Flamm estimates that 100 Habitat for Humanity homeowners either
lost their entire properties or suffered irreparable damage.
K. Vadivel, 55, the first man Flamm encountered on his mission,
put a face to the tragedy.
In a written description, Flamm said he found Vadivel sitting
listlessly next to piles of broken cement and shattered roof tiles
where his family’s home once stood.
Vadivel lost his wife in the tsunami.
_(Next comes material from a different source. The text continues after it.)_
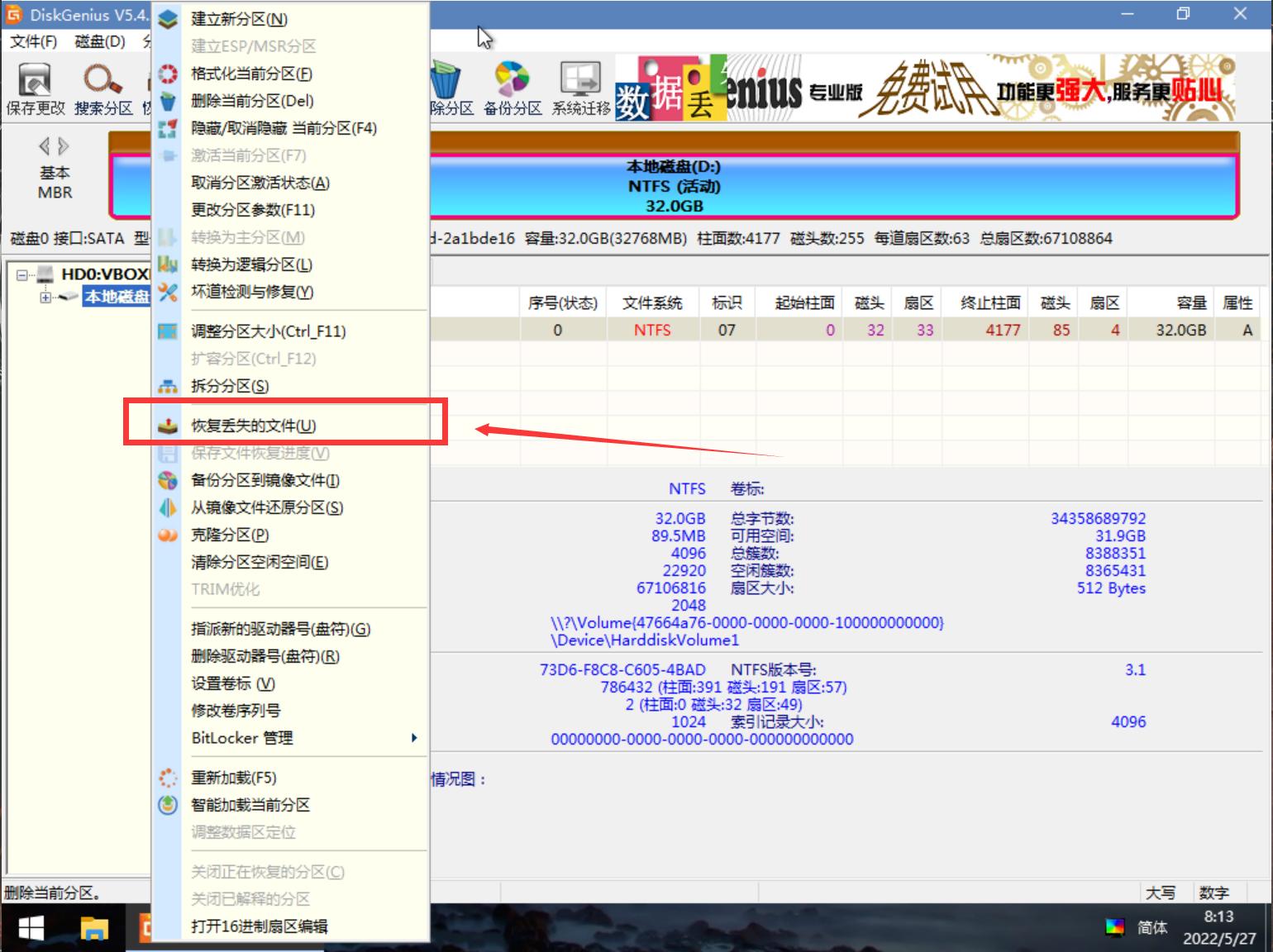
Task: Click the icon beside 拆分分区(S)
Action: (168, 386)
He and his three children
live in a temporary shelter a few kilometers from their former
property.
Flamm, whose duty was to photograph structural damage and report
back to Habitat to Humanity directors, said he couldn’t be a passive
observer.
Using contacts within his organization, he arranged for Vadivel’s
daughter, 19-year-old Manimala, to work in an office helping city
residents apply for new housing.
More than 300 people came to the Habitat’s Batticaloa office last
week to apply for a new Habitat home, Flamm said.
Flamm informed Manimala and her family that they were eligible to
live in a future Habitat for Humanity planned community, which is
under construction.
As Flamm wrote, “Manimala sat next to me and said, ‘I am very
happy today ... My family will like it here.’”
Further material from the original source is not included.